@DocFraggle
@ETNyx
Thank you for the feedback, let me try and clarify a couple of things.
I haven’t run the cold standby script yet, just contemplating introducing it as part of the backup plan to supplement the exising backups to speed up the recovery process. I did have a look through the helper script.
As I see it, the script creates an identical copy of your current set up, including mailcow.conf which has a MAILCOW_HOSTNAME pointing to your primary server. This is different from your standby server which is configured as mailcow-backup.host.name
(not literally, just sticking to the documented example, bit it is different).
It’s not explicitly stated in the docs, but I expect that the intention is that when you want to bring this into production, you will shut down the primary server (if it hasn’t died), rename the standby server to match the primary server and update DNS with the new IP address. Maybe you restore from a more recent backup than the last cold standby run if you have one at this stage. Finally you will “UP” the backup server and it takes over the role of the previous primary.
And apart from a few mail delays while DNS propagates the new IP address and perhaps some mails lost between the most recent state of the primary and the latest restored backup, everything is back to normal.
But my question is, how do you test this? Can this be tested?
Without testing, it’s only after you’ve committed to DNS changes and actively switched servers that you may start to encounter any problems and then have to deal with them on the fly. What problems might we encounter? Probably with the server config itself, since mailcow is a duplicate enhanced with a restore. Maybe the technician that set it up left postfix/exim running on port 25, or they didn’t disable ufw, or the hosting provided blocks incoming port 25…. any number of things can happen here that you can imagine and build tests for them into your recovery procedure, but maybe there are some things that you don’t imagine and that is why you would want to run tests.
As to the part about not interfering with the primary, part of the switching over process is making DNS changes and the new server replaces the old server. Testing this would definitely interfere with your primary mail server. Or am I missing something here? Is the intention to run this standby server under a different hostname and edit mailcow.conf
accordingly before brining it up? But then what about LE and acme situation?
There was a previous post I read about a user that followed this process and while it appeared to function just fine, they reported that they’d later discovered that not everything had migrated and they’d lost emails in the process. Unfortunately they didn’t revert further to advise if they’d found and fixed the problem. Probably worthwhile my asking the question of the poster, but these are the things that raise the questions of data integrity.

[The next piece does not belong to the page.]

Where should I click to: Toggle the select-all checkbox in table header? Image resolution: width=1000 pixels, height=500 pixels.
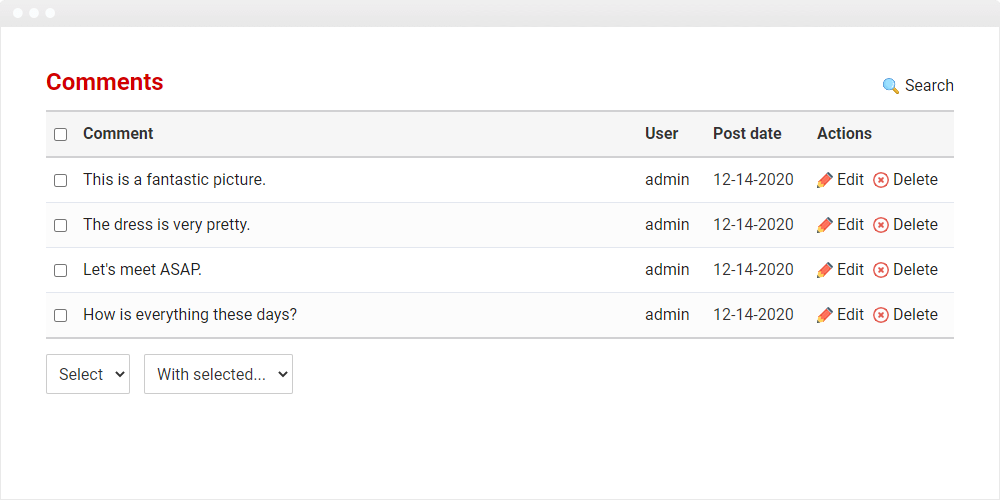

Now I have an idea on how to at least test the deliverability aspects without interference, but I was hoping to hear how others in the community may be doing it before putting a proposal forward and testing it. As to the data integrity testing, that one seems a bit more intense and elusive, unless someone has already developed a test. I freely admit that the backup is based on a clone and assuming the clone is a bit for bit identical copy, it should work. The “leap of faith” at play here. Trust the tools and the process. But… bugs…. which is why we test.
At the moment this is still theoretical for me, but I do intend to execute the process in the newxt few days to see for myself how it all works. I’m just exploring ideas and solidifying my understanding of the process before I start and was wondering what the community is currently doing regarding testing the process.